Managing return expectations
Equity returns have been high in the last couple of years, but when seen in the context of the past eight to ten years, returns are way below GDP growth. We continue to have a positive view on the economy in the light of improving macros and reform measures initiated by the government. We believe corporate profitability will improve going forward.
The 10 year G-sec yields have moved lower from around 8.5 per cent to around 6.5 per cent over the last one and a half years. We expect interest rates to remain low.
One single message to investors investing in equity-oriented mutual funds is to have an investment horizon of minimum three years and reasonable return expectations. Also, investors should know the type of product to buy based on their risk appetite. If investors don't have the patience, then they should avoid investing in equity oriented mutual funds.
Rising industry assets
We are getting influenced by the overall inflows that the industry is getting in comparison to the existing size of equity assets. However, from a broader perspective, mutual fund industry's total equity assets comprise only approximately 4.5 per cent of India's total market cap.

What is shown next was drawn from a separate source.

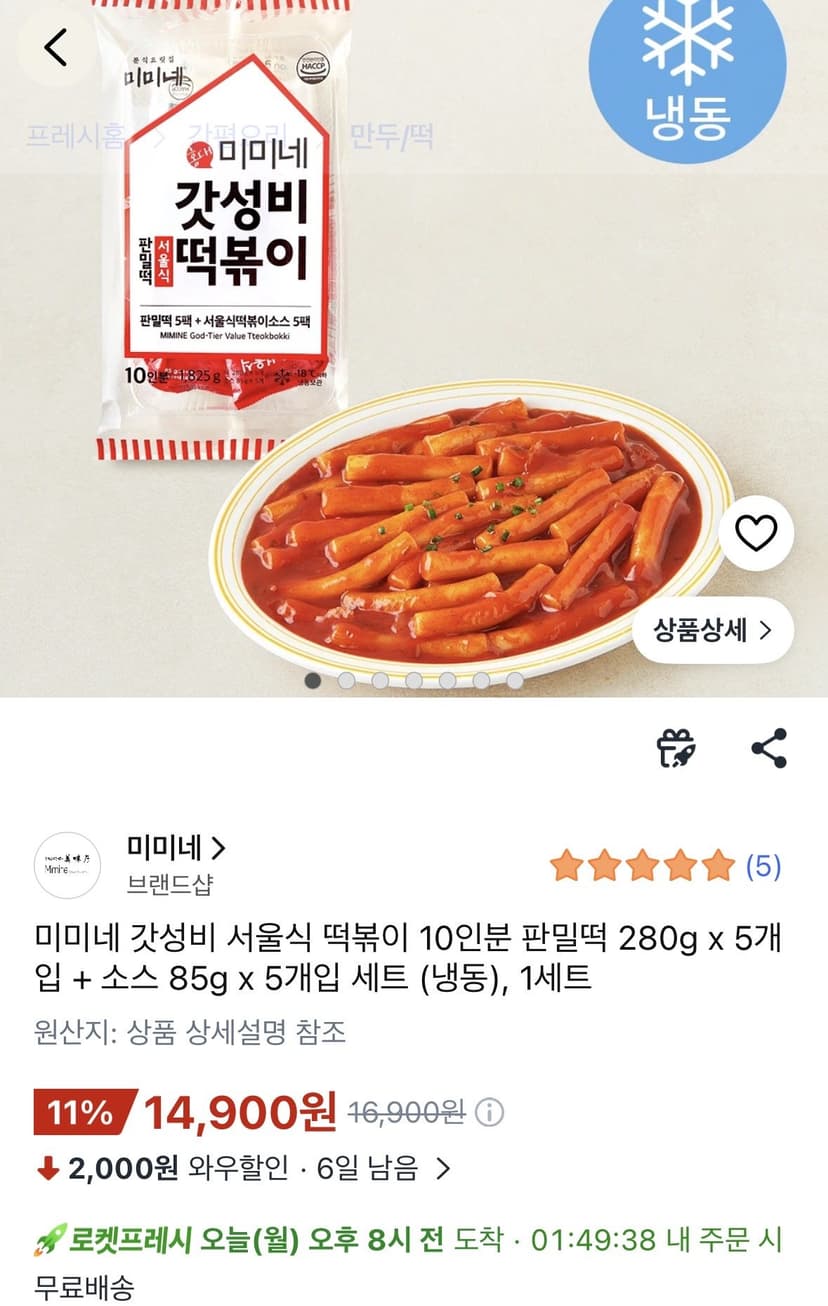
Task: Send this product as a gift
Action: [676, 748]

Growing clout of domestic funds vis-a-vis FIIs
This is a good thing as DIIs have not only deepened the market but also become a significant counterweight to foreigners. Additionally, the SIP book of over Rs 5,000 crore per month in domestic mutual funds brings stability. In the context of increasing financialisation of savings, the mutual fund industry should be one of the biggest beneficiaries.
Outlook for equity and debt
The earnings outlook of Indian companies is improving with an improvement in operating margins, lower interest rates, peaking NPAs and higher metal prices. Any volatility in the short term should be used to their advantage by long-term investors.
With a benign inflation outlook and ample liquidity, room for a fall in yields, especially long-term yields, is limited. In view of this, short to medium duration debt funds offer superior risk adjusted returns.